**Task description**
From the first line onward, reproduce the records exactly; the final line to include is the one holding "Task: Click the Prolific wordmark text".

Stored data
::::::::
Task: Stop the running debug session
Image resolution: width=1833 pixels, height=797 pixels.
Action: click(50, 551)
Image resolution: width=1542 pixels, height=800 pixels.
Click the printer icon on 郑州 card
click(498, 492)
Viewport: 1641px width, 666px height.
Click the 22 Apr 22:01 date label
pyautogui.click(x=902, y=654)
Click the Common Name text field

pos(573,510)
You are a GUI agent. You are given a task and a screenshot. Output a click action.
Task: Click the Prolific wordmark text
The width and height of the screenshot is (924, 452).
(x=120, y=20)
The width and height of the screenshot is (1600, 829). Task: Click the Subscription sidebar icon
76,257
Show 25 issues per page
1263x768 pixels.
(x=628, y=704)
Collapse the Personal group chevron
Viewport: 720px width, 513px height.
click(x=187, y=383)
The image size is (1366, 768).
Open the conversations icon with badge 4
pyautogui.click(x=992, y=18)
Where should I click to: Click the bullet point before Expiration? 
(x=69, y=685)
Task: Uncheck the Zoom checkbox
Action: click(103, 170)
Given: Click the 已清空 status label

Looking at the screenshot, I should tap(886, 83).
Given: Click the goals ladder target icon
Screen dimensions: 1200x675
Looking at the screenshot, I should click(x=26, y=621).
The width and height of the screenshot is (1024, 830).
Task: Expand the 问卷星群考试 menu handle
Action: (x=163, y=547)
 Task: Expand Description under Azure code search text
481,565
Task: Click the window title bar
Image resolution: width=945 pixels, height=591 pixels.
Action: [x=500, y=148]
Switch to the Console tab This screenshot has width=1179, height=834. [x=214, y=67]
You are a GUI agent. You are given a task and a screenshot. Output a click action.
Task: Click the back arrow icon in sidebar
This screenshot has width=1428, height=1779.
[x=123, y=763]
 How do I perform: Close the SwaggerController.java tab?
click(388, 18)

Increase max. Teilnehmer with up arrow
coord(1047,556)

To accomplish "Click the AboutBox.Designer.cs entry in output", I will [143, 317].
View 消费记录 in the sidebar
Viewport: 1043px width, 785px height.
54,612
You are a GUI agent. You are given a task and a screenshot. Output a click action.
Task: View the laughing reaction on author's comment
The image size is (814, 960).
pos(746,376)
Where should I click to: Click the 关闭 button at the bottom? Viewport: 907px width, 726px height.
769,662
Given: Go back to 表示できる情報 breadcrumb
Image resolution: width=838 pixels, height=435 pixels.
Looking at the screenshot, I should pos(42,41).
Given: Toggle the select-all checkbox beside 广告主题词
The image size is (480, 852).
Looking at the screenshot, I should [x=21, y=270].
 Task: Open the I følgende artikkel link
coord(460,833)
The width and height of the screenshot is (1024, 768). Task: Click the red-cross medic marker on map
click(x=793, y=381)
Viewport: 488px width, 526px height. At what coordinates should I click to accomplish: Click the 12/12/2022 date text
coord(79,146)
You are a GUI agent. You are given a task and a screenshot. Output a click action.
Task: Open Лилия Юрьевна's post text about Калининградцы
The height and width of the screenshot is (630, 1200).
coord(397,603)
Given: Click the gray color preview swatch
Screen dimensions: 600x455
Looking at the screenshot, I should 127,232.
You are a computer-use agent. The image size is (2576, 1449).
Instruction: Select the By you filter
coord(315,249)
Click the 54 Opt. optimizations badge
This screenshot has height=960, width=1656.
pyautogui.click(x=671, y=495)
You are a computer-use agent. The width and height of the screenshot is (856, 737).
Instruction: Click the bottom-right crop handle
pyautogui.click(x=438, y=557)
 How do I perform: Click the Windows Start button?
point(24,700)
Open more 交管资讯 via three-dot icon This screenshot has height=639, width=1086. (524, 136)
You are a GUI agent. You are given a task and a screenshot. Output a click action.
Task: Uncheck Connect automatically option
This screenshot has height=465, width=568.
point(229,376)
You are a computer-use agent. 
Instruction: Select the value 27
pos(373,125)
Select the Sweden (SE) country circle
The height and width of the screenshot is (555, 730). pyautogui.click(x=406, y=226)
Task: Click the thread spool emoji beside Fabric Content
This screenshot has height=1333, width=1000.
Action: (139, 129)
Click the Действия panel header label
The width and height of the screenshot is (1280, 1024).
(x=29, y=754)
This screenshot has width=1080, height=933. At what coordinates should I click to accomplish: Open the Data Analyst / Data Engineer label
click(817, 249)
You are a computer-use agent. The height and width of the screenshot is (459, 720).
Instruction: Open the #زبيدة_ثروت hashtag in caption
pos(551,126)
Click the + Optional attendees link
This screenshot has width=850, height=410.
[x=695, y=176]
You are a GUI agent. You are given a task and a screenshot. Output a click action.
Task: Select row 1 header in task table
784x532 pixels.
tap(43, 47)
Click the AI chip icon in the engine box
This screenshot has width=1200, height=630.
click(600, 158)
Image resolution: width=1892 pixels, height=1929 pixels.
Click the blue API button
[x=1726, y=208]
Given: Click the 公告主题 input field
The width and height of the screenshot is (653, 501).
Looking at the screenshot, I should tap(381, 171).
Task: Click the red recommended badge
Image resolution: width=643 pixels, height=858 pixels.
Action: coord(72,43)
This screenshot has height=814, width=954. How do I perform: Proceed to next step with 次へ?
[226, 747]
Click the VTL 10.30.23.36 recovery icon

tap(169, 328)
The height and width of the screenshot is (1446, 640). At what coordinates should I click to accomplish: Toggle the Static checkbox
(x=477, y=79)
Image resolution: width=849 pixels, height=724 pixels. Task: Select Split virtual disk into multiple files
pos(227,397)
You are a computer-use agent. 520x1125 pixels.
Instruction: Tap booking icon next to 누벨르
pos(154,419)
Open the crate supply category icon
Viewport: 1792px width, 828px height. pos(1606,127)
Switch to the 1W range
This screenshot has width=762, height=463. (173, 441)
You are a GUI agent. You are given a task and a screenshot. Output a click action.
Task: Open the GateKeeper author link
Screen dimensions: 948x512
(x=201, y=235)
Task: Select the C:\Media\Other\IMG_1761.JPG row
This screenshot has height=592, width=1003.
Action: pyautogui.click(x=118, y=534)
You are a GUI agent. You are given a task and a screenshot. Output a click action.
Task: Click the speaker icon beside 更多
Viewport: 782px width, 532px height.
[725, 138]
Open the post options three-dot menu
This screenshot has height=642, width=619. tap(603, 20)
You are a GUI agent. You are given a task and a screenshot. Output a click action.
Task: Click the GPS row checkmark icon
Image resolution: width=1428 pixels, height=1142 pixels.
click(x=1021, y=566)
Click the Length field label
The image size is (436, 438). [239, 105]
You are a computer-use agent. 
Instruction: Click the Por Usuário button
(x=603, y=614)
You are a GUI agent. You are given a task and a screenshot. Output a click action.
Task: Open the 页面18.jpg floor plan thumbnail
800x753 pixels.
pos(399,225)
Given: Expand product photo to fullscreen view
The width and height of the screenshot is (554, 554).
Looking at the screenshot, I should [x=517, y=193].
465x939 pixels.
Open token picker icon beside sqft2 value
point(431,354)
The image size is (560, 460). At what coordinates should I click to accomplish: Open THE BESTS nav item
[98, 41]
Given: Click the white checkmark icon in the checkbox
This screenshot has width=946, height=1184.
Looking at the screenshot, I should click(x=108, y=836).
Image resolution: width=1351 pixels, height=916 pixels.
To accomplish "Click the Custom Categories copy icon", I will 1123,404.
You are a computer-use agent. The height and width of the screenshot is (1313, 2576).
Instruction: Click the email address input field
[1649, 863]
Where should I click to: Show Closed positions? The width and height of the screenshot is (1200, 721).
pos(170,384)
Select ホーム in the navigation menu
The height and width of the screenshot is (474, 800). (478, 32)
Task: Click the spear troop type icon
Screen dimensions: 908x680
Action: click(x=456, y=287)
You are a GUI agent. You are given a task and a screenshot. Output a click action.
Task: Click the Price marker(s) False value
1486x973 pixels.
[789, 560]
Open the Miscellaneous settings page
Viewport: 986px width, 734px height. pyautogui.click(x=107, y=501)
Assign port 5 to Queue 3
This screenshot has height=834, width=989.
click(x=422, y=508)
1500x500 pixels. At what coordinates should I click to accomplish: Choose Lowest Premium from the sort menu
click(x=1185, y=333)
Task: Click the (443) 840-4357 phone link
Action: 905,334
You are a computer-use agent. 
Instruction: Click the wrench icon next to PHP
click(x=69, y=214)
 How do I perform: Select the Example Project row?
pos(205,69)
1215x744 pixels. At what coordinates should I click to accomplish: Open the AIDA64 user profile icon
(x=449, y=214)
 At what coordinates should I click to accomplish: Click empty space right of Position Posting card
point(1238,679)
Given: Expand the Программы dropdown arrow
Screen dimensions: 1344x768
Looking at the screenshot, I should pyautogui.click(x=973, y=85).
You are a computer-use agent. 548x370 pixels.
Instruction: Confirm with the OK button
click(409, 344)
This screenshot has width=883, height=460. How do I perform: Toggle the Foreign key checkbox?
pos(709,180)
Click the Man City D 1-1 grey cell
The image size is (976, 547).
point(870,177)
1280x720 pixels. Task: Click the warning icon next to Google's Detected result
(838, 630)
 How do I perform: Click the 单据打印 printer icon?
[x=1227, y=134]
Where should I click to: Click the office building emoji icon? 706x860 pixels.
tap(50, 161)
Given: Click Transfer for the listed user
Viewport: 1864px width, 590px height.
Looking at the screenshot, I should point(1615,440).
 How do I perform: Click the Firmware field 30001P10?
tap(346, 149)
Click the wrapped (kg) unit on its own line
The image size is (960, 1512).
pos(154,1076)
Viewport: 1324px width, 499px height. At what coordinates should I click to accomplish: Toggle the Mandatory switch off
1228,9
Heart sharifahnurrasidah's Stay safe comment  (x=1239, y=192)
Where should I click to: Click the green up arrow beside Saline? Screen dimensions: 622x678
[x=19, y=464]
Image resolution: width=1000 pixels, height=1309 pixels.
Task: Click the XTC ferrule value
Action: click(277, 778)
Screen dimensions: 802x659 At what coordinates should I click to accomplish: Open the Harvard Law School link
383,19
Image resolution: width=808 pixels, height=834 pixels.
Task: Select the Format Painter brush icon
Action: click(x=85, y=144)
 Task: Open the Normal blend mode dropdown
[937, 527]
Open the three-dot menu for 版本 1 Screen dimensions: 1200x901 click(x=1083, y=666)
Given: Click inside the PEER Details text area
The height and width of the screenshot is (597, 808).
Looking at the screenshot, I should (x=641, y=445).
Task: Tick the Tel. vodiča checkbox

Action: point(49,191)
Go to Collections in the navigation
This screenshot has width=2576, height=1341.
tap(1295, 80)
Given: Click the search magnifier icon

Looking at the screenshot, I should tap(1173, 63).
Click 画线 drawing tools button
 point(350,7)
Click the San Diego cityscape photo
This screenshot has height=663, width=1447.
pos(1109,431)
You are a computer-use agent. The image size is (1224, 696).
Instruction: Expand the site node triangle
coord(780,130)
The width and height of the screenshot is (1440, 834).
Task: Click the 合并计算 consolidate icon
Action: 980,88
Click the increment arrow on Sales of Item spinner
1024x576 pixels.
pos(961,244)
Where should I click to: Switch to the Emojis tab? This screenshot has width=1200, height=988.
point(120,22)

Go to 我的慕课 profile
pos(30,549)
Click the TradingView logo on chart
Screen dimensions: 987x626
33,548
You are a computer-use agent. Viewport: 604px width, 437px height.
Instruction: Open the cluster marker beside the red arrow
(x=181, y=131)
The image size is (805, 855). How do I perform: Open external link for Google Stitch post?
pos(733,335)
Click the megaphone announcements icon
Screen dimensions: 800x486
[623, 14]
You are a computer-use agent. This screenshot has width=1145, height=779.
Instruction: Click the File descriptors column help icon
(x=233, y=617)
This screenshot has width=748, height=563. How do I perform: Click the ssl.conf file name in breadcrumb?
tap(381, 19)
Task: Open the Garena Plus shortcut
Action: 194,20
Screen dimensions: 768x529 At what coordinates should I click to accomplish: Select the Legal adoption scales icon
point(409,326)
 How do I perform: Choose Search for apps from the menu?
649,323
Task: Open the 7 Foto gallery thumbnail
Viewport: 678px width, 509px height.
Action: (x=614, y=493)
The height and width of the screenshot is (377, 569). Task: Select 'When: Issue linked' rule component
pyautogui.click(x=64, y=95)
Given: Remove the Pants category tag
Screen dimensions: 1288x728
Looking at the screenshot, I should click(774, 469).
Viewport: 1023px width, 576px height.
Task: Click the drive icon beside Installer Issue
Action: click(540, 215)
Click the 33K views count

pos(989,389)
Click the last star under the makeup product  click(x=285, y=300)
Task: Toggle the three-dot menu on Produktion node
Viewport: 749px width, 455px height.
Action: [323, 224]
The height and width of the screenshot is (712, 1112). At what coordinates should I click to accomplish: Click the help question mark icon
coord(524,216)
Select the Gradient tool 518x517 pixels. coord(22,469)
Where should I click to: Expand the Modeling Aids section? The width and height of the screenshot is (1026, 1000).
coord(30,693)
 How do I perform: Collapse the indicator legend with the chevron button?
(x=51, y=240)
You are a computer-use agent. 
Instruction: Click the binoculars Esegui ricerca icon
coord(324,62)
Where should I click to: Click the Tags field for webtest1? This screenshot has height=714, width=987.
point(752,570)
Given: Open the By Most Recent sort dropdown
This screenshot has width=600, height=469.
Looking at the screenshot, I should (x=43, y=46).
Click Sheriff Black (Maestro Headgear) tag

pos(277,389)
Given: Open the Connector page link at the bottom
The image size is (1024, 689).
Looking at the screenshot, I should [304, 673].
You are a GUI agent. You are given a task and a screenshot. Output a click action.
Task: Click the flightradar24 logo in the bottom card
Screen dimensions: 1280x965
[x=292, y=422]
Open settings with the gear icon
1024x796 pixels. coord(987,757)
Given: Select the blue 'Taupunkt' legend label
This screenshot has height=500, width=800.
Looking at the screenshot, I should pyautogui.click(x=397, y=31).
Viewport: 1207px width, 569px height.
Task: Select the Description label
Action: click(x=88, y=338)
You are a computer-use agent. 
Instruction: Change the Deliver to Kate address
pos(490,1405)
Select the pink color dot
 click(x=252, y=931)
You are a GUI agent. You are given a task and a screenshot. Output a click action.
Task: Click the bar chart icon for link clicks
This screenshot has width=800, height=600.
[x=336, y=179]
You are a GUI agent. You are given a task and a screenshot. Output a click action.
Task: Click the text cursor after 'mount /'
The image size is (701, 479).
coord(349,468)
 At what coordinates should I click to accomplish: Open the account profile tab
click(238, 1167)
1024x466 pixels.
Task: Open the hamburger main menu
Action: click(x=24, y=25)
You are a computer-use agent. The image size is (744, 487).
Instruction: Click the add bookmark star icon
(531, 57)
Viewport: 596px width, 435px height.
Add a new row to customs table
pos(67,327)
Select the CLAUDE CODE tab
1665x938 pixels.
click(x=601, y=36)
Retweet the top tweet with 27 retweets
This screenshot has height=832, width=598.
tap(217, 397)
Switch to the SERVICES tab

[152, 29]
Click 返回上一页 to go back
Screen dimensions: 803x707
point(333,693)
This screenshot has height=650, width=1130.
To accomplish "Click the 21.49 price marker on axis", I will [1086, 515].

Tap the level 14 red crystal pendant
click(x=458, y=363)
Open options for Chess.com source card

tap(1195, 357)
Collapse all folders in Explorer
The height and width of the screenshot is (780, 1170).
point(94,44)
::::::::
**Result below**
Task: Stop the running debug session
Image resolution: width=1833 pixels, height=797 pixels.
Action: click(50, 551)
Image resolution: width=1542 pixels, height=800 pixels.
Click the printer icon on 郑州 card
click(498, 492)
Viewport: 1641px width, 666px height.
Click the 22 Apr 22:01 date label
pyautogui.click(x=902, y=654)
Click the Common Name text field

pos(573,510)
You are a GUI agent. You are given a task and a screenshot. Output a click action.
Task: Click the Prolific wordmark text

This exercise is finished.